In protein synthesis, aminoacyl-tRNA synthetase (AARS) catalyzes the ligation of amino acid with its cognate tRNAs to generate aminoacyl-tRNA for the ribosome. The correct pairing of an amino acid and tRNAs is of great importance for life. AARS needs to charge tRNAs with high accuracy to meet protein synthesis. However, some AARSs mis-activate non-cognate amino acids and thus produce mis-activated amino acids and mis-charged tRNAs. Thus, a proofreading (editing) activity is required in some AARSs to hydrolyze any errors, ensuring a high level of translational fidelity.

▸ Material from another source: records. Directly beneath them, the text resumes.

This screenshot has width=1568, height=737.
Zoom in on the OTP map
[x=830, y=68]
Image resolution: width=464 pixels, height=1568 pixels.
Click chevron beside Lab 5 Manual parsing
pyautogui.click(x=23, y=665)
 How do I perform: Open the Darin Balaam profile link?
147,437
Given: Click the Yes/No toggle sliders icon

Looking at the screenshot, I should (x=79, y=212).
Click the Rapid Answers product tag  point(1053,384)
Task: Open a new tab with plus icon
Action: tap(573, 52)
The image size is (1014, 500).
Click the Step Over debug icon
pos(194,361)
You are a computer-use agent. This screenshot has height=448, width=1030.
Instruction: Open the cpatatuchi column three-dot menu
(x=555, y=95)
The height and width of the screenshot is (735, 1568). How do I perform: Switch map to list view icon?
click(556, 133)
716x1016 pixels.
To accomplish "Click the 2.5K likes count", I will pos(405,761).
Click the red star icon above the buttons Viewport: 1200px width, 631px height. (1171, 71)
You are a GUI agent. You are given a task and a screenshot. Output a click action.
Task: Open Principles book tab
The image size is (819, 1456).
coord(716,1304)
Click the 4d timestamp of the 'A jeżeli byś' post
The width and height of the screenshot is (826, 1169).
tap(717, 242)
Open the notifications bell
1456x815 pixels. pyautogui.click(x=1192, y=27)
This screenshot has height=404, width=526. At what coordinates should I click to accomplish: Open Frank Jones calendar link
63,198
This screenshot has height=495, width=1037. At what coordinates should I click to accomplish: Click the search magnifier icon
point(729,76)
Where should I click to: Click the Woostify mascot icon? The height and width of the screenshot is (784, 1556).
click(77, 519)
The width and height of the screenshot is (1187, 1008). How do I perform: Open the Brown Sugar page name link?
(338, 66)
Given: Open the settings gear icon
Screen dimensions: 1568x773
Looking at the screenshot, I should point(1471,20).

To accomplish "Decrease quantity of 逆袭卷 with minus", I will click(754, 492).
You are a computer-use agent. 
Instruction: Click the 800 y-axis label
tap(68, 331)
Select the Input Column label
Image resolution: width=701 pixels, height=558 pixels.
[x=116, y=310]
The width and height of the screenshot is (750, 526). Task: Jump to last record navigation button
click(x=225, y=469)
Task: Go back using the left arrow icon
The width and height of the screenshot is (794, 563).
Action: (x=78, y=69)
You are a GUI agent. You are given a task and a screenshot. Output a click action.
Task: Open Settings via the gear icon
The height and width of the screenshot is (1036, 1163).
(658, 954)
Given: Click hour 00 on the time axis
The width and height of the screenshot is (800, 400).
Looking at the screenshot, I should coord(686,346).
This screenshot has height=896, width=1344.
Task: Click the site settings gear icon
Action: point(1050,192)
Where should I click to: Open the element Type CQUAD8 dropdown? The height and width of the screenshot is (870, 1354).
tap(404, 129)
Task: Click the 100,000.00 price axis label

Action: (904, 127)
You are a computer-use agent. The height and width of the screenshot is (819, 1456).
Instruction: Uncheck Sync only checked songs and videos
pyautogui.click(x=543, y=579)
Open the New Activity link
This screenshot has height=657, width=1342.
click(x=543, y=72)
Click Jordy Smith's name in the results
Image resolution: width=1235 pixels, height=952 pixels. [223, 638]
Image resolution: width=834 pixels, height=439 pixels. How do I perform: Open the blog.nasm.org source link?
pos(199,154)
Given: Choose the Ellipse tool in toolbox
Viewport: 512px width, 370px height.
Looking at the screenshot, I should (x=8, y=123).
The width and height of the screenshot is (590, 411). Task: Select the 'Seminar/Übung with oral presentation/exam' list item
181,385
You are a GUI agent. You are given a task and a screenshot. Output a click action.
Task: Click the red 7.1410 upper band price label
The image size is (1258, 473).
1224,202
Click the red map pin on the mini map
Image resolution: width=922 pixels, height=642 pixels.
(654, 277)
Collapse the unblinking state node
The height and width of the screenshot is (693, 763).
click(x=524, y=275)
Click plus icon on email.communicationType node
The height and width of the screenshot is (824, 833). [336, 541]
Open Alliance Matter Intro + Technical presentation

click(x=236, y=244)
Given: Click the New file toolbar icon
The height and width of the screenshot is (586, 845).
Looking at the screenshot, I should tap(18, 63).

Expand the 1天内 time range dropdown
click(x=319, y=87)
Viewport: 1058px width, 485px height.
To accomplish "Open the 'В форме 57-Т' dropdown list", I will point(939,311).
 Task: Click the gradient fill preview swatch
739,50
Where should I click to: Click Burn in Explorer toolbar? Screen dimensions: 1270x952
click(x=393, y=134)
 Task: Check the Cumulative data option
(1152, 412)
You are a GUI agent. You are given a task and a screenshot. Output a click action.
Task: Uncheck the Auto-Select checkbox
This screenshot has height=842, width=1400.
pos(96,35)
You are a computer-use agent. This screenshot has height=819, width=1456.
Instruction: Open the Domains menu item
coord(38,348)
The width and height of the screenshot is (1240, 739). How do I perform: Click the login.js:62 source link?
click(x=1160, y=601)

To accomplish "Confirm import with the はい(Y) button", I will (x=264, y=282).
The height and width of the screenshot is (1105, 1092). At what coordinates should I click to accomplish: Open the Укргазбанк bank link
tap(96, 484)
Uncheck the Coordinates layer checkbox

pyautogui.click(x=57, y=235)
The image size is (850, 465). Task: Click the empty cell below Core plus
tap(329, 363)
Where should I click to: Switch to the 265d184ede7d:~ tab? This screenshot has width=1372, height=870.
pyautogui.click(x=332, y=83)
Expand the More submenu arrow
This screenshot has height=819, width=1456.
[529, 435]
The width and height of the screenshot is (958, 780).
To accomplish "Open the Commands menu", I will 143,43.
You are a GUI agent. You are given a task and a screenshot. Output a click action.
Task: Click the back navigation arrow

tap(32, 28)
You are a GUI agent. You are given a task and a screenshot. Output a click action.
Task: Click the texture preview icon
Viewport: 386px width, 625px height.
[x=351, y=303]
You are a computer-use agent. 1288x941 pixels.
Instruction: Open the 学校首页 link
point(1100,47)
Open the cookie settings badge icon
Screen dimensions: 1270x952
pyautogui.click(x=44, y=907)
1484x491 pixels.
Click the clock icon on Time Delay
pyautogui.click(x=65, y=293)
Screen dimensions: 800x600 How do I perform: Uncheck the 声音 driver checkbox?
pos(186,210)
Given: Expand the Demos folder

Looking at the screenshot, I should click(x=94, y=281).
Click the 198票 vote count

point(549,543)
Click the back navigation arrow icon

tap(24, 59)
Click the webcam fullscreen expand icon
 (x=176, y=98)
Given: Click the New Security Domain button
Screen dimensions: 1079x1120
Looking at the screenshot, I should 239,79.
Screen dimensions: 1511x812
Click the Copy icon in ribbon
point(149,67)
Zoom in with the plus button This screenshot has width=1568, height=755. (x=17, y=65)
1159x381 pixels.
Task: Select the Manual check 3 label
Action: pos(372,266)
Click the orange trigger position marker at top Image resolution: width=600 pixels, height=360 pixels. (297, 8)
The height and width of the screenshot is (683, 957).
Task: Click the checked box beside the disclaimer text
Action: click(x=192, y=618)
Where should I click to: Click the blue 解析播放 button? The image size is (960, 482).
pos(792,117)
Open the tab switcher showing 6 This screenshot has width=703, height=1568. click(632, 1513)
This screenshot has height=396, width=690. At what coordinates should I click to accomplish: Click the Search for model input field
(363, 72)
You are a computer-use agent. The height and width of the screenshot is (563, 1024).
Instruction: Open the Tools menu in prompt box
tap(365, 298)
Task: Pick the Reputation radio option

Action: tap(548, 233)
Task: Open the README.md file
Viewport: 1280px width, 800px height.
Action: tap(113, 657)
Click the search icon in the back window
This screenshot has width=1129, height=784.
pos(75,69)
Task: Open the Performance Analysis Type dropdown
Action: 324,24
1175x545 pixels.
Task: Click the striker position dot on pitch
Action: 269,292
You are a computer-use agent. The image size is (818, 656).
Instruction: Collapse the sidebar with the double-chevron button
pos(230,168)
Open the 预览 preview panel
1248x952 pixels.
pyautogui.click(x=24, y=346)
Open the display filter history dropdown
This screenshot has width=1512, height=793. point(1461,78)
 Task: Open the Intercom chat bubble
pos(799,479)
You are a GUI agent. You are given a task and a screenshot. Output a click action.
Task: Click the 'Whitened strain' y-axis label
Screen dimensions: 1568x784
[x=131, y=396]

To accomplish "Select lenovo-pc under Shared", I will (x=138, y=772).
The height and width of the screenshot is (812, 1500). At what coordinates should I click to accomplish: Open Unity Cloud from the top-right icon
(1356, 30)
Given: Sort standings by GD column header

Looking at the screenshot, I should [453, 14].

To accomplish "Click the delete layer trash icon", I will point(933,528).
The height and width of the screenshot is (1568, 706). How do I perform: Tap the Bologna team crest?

Threonyl-tRNA synthetase (ThrRS) belongs to class II AARS and contains N1 domain (with unknown function), N2 editing domain, aminoacylation domain and C-terminal tRNA binding domain. The potential function of N1 in aminoacylation and editing has not been clarified till now. Recently, Dr. ZHOU Xiaolong, Ph. D candidate CHEN Yun and their colleagues under the guidance of Professor WANG Enduo at the Institute of Biochemistry and Cell Biology, Shanghai Institutes for Biological Sciences, CAS found strikingdifferences in N1 domain composition and editing active sites in the N2 domain of various bacteria from Mycoplasma species, clarified the translational quality control mechanisms of various bacterial ThrRSs by in vitro and in vivo analyses, revealed the crucial importance of the N1 domain in regulating editing by mediating an N1-N2 domain interaction in Escherichia coli ThrRS. This study revealed the crucial importance of N1 domain in translational quality control. Interrupting the N1-N2 domain interaction would lead to mistranslation and then stop the growth of microorganisms.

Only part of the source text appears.